Clonal evolution in aquired aplastic anemia The pathophysiology of AA needs to take into account the observation of the frequent emergence of abnormal clones of cells in the aplastic hemopoiesis.42,43 The most common event is for paroxysmal nocturnal hemoglobinuria (PNH) clones to emerge, sometimes more than one clone in a single individual. The frequency and diversity of the somatic mutations which lead to PNH suggest that such clones occur in normal marrow but are not expressed because normal hemopoiesis swamps the progeny of the clone.
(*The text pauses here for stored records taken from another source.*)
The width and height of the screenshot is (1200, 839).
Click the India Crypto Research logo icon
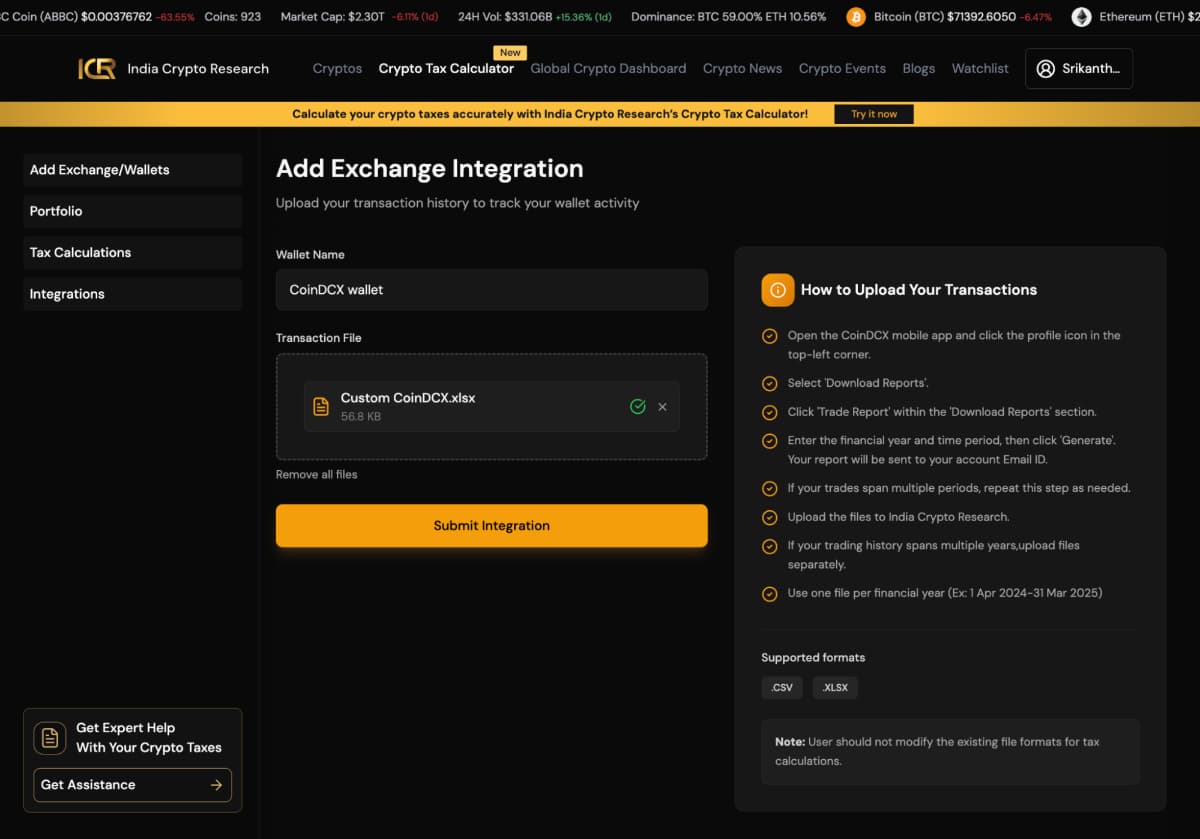click(97, 69)
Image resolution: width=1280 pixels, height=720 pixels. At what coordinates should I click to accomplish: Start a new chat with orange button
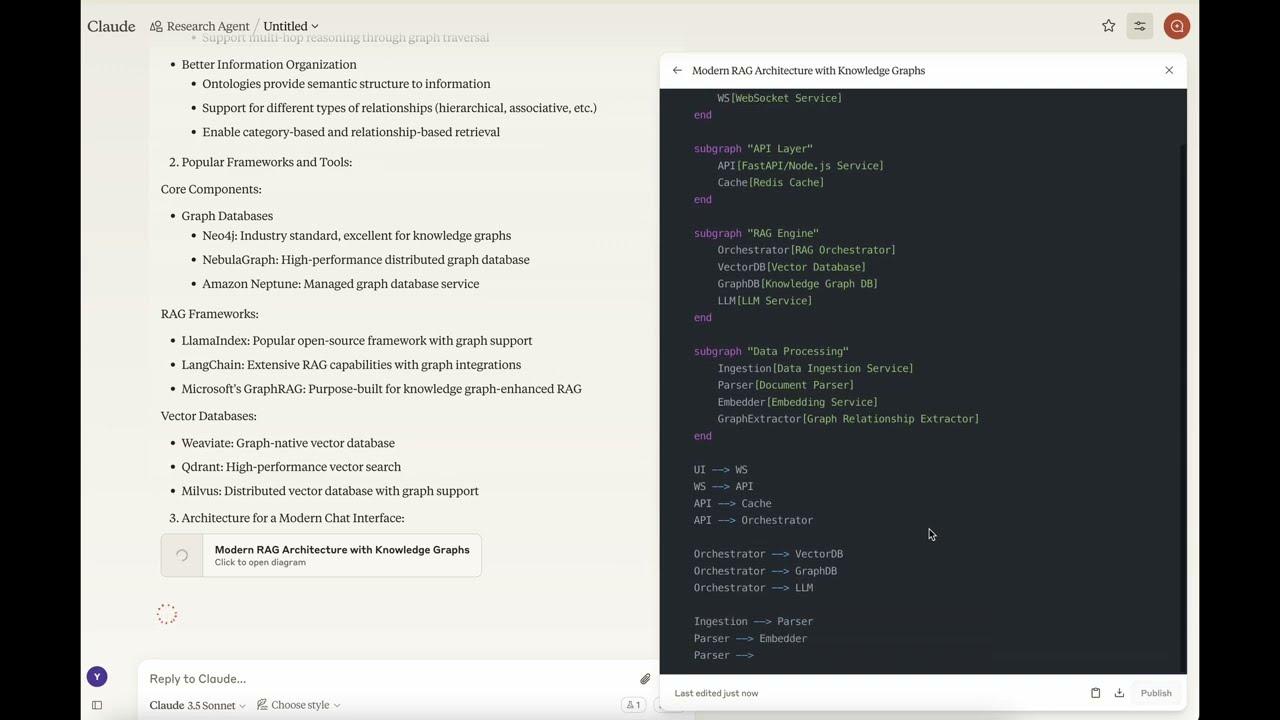point(1176,26)
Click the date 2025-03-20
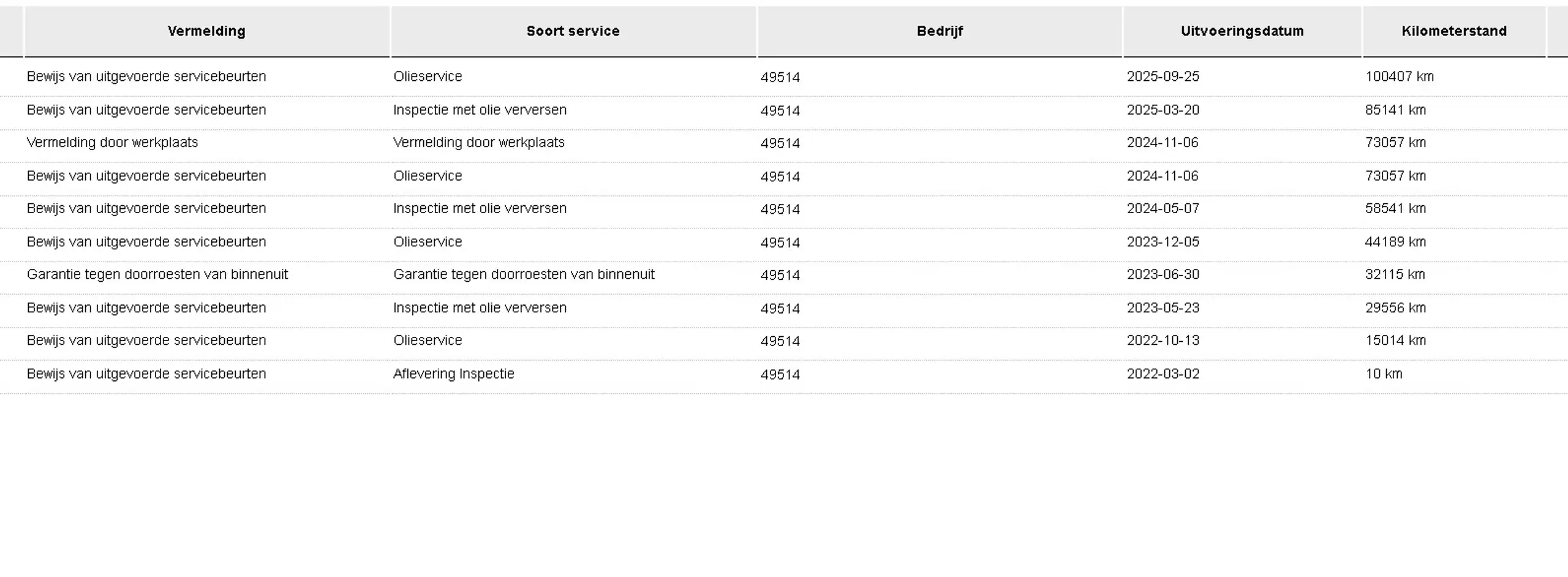This screenshot has height=577, width=1568. [x=1163, y=110]
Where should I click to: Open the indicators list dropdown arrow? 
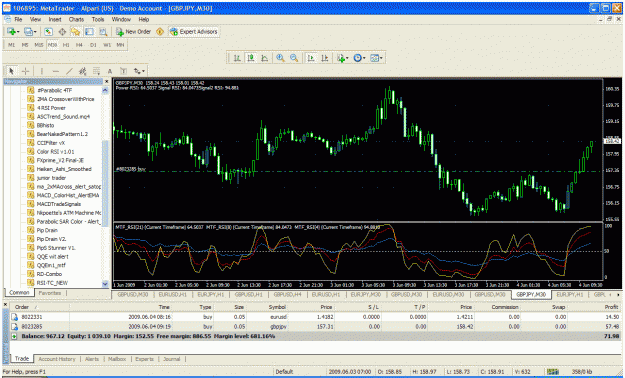pos(347,58)
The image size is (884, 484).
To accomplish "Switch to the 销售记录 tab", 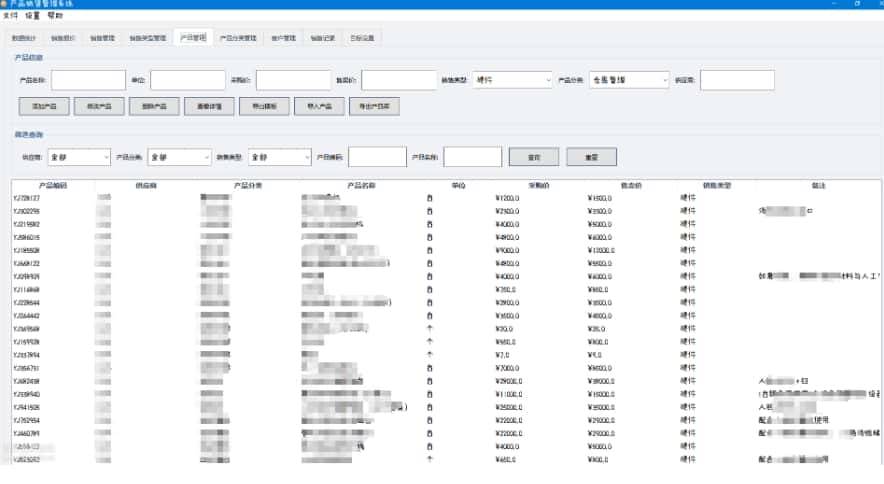I will pyautogui.click(x=321, y=38).

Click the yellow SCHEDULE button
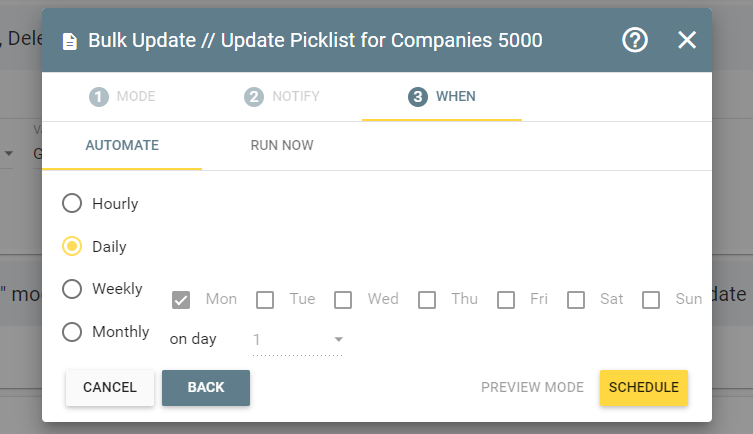pos(644,387)
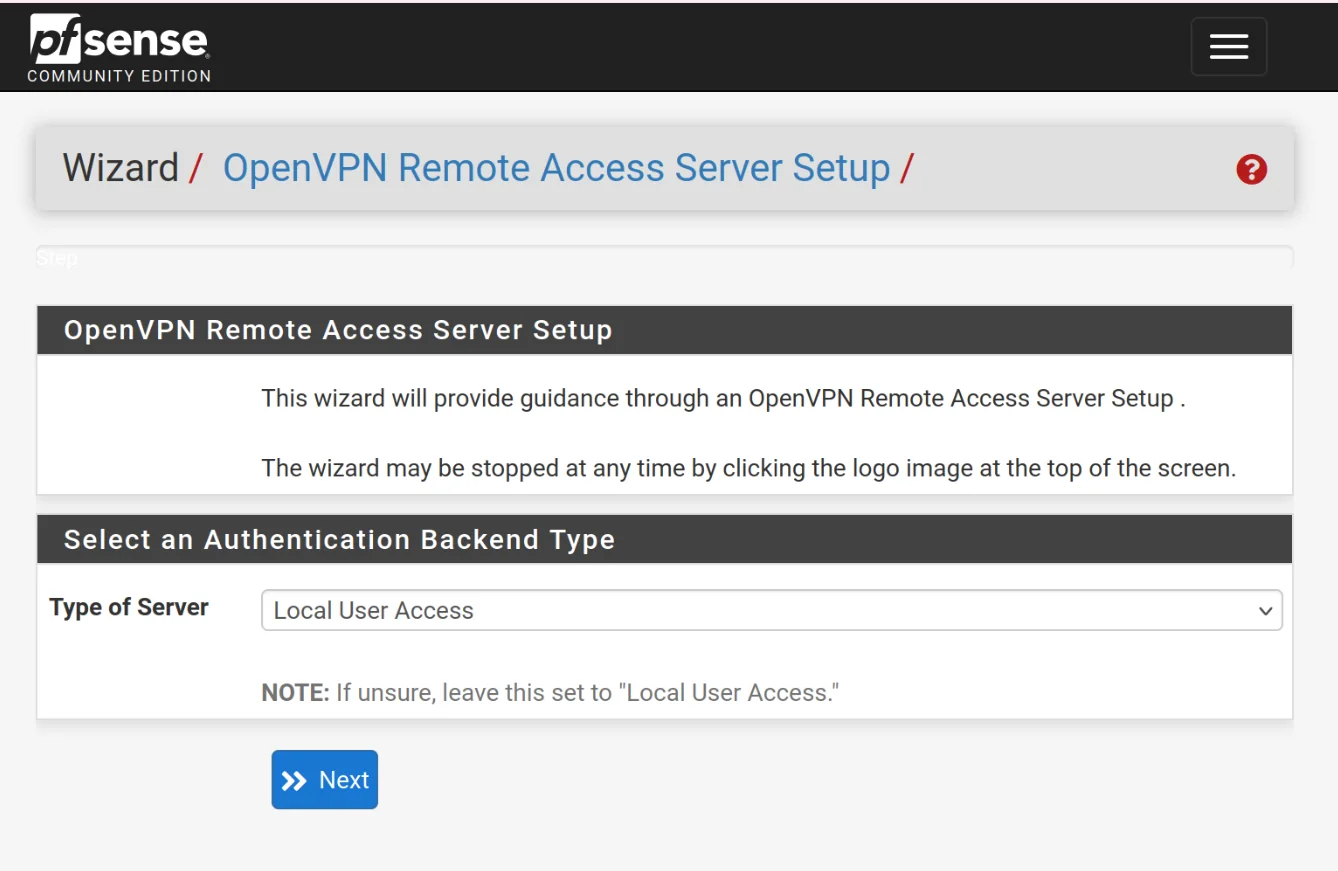
Task: Click the red help question mark icon
Action: [x=1250, y=170]
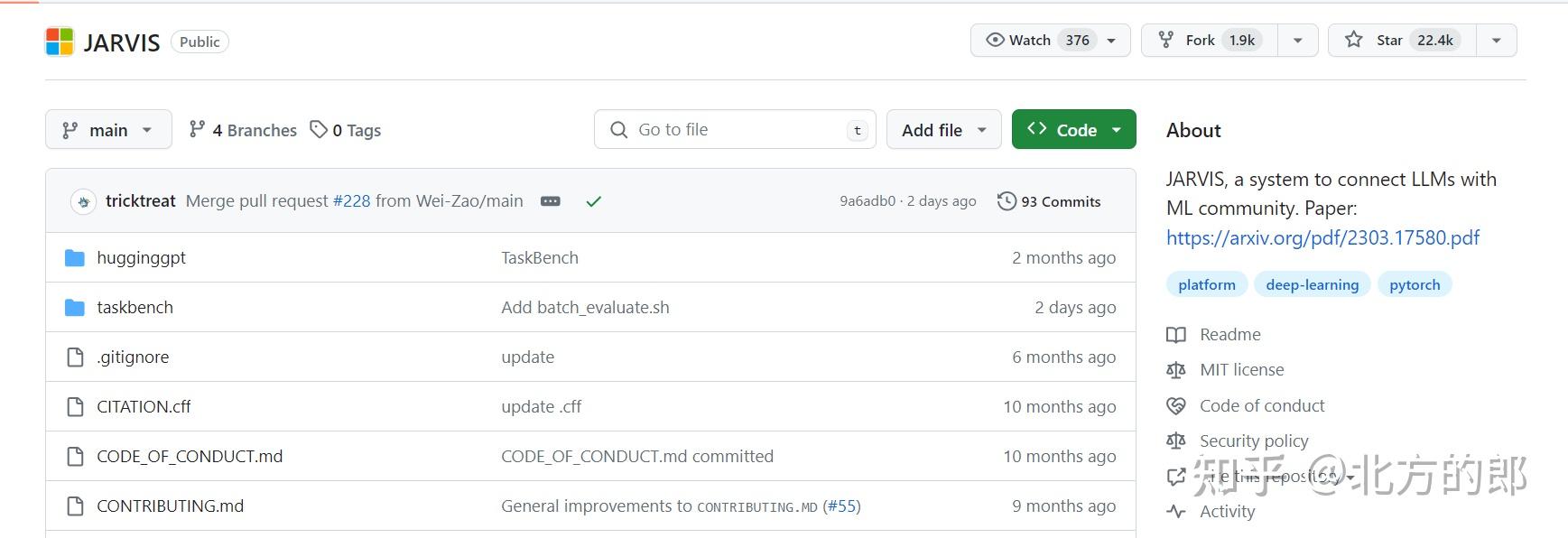Open the Readme section link

click(1229, 334)
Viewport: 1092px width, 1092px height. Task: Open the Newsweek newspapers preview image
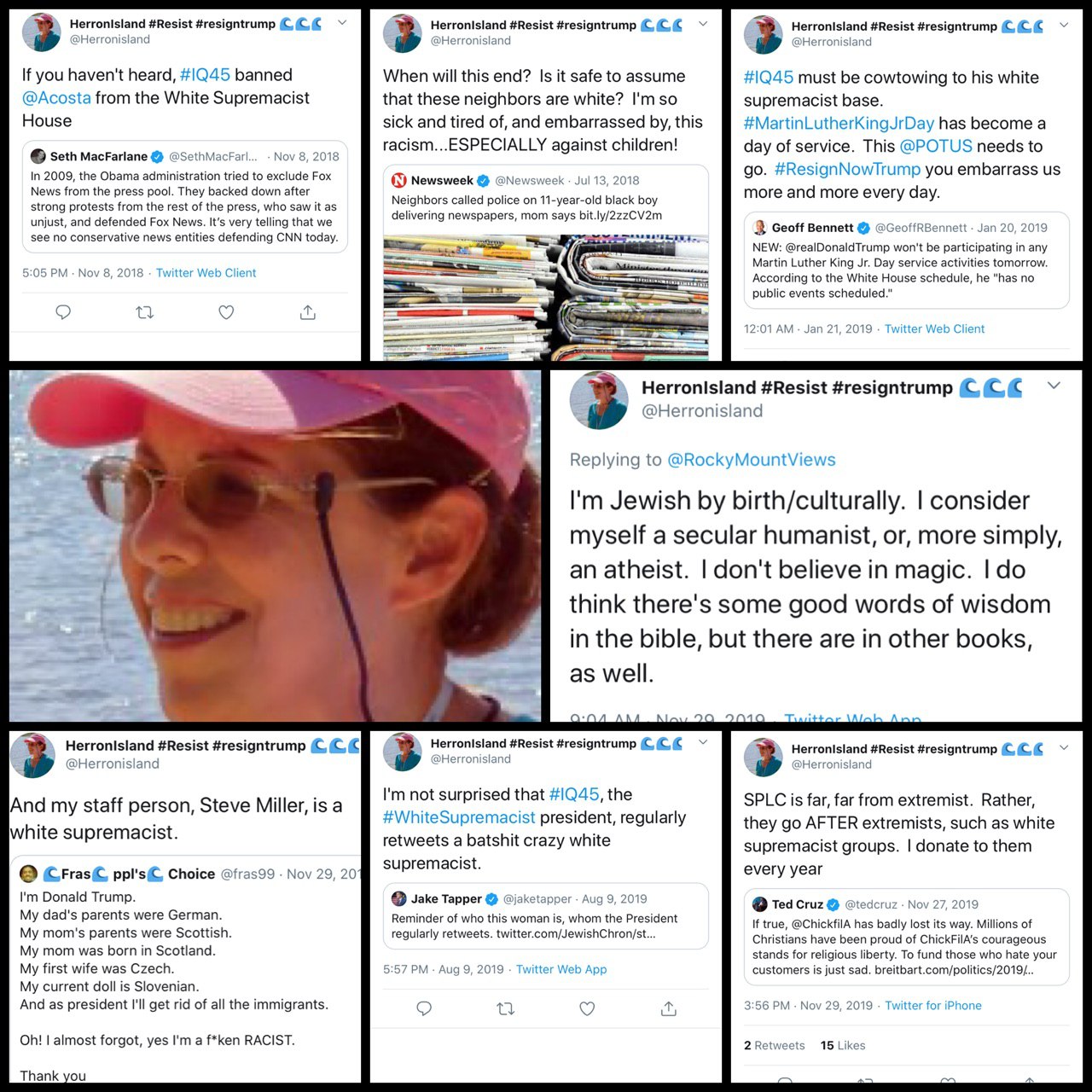546,298
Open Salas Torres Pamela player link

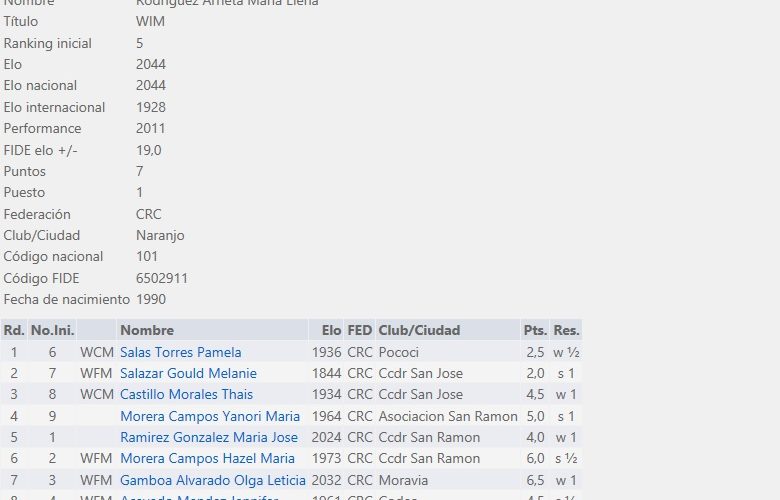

Indeed, clones with the PNH genotype and phenotype are found in normal individuals.45 When the marrow is damaged in AA the PNH clone may have a growth advantage and may come to dominate hemopoiesis or at least provide a substantial part of it. Since the PNH phenotype lacks a range of surface proteins normally attached by the phosphatidyl inositol glycan (PIG) anchor, it is tempting to surmise that the target for immune attack lies within these proteins or the anchor itself and that absence of the proteins in the PNH clone allows the PNH precursor cell to escape the autoimmune suppression. (The intimate relationship between AA and PNH is discussed in detail in Chapter 20.) The same may be true of other cytogenetic abnormalities which are common in MDS or acute leukemia. While progression to MDS, or less commonly AML, may occur, hemopoiesis in some AA patients produces clones with abnormal cytogenetics which are commonly seen in MDS, but in the aplastic setting may be transient or stable without progressing to a more malignant phase.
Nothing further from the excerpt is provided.